■ Problema proposto 1 ■
Quais nomes aparecem como assinatura no fim das mensagens do texto de comentários sobre comunicação e interfaces? Liste cada nome uma única vez.
■ Problema proposto 2 ■
Retome o texto de comentários sobre comunicação e interfaces a partir do ponto em que ele para.

■ Texto fornecido ■
Outro exemplo que me deparei hoje…
http://www.formspring.me/not-found
O grande dilema é como dar às pessoas o que elas não estão preparadas a receber, sem ser intrusivo ou correr o risco de ser mal interpretado 😉
É isso ae…
Lucas,
o ser humano é tudo, né? Afinal, trabalhamos com comunicação.;-)
Abs,
Tulio
Aí, Túlio, genial.
Pra gente considerar o ser humano – e seu bem estar – uma parte importante do processo.
Por isso que passei de T.I. pra psicologia.
=)
Abração
Lucas Selbach
Caro Monthiel,
valeu! Abraços,
Paiva
Sim, a comunicação tem de ser boa, e, claro, trazer emoção. Como você disse, abrir a porta para uma conversação.
Muito bom seu artigo, parabéns!
Monthiel
Amigos Evandro e Thiago,
valeu pelos comentários. Que a boa sorte nos ajude a usar as interfaces com cada vez mais sabedoria.
Abraços!
Tulio
A sintaxe desse artigo, pra mim, é o casamento da emoção e da interface.

■ Material fornecido ■
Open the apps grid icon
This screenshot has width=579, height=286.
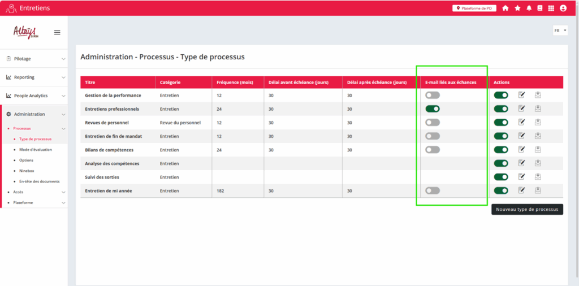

■ Resposta final 1 ■
Tulio, Lucas Selbach, Paiva, Monthiel

■ Resposta final 2 ■
Esse momento que você teve com o vidro traseiro da Kombi talvez seja o momento que procuramos todo dia ao pensar e repensar um briefing, como traduzir o objetivo do cliente para uma interface?
Parabéns Tulio, por sua sensibilidade e por causar essa reflexão tão necessário pra um mercado cheio de receitas prontas.
MENOS VIRAIS E MAIS ADESIVOS DE KOMBI, eu defendo.
Grande Abraço,
Thiago Honório
Excelente Artigo. O Google (vide gmail, orkut, chrome) é um bom exemplo do que você escreveu.
Queridos Adherbal e Evelyn,
que bom que o artigo atingiu seu objetivo de provocar uma pausazinha para reflexão.
Obrigado pelos comentários e pelas palavras gentis.
Até a próxima!
Saudações alvinegras,
Tulio
Adorei! Muito bom artigo.
Parabéns Tulio!
A maneira de pensar e usar a interface é muito mais importante que a interface em si.
Show de bola!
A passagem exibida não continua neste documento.